M. Medhi Homayounpour
CNRS/UA 1027, 19 rue des Bernardins, 75005 Paris, France
Inst. on Biomed. Res., Bulgarian Acad. of Sci., Bulgaria
IDIAP, Martigny, Switzerland
A text-independent speaker verification approach based on nonsupervised (SOM=self-organizing map of Kohonen) and supervised LVQ3 algorithm [T. Kohonen, Proc. IEEE 78, 1464--1480 (1990)] is proposed. During the training phase a general prototype SOM is formed by using the input vectors of 20 speakers from a polyphone-like telephony database. Individual SOMs for every speaker are built by passing the vectors of each speaker through the general SOM prototype. Every individual SOM is fine tuned by means of the LVQ3 algorithm.
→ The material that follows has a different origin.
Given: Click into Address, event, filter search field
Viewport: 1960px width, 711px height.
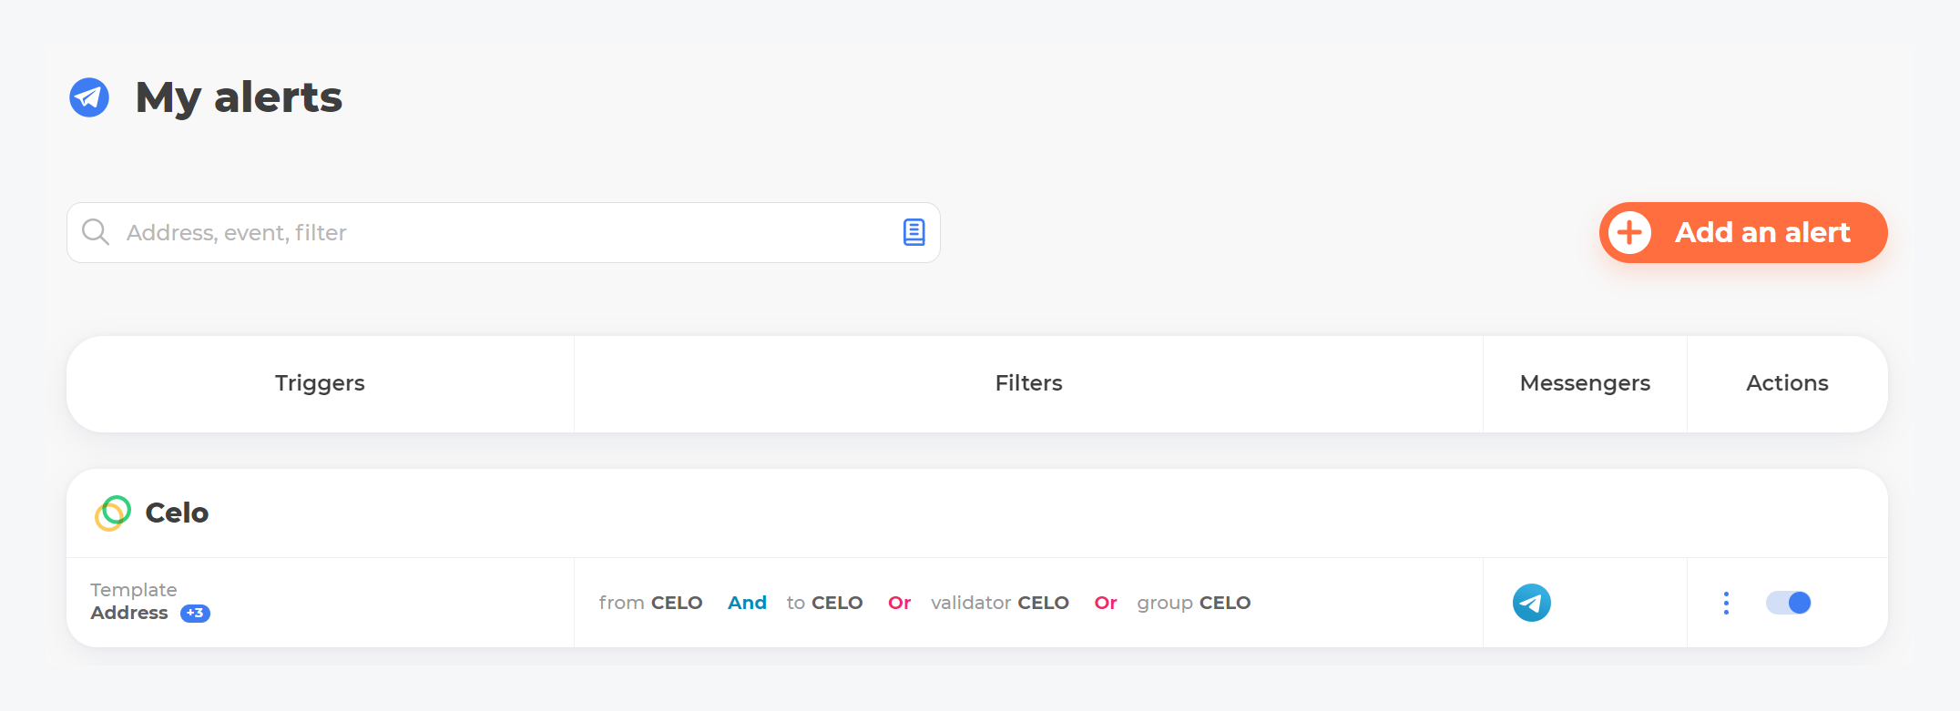Looking at the screenshot, I should tap(501, 233).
In the verification phase, a short parametrized speech interval of 3-s duration from the speaker under verification is compared to both the general prototype and the speaker's individual SOM. So two accumulated distortions are calculated. The decision to accept or reject a speaker depends on whether the speaker's voice matches to the claimed speaker's individual SOM or to the general prototype SOM. The MFCC, LPCC, and LSP coefficients were used in these studies as distinctive features. Personal SOMs were trained using 100 s of speech from each speaker. A conventional LBG algorithm was also applied. LVQ3 initialized by the SOM codebook was always more efficient than LVQ3 initialized by the LBG codebook using all three kinds of above-mentioned features.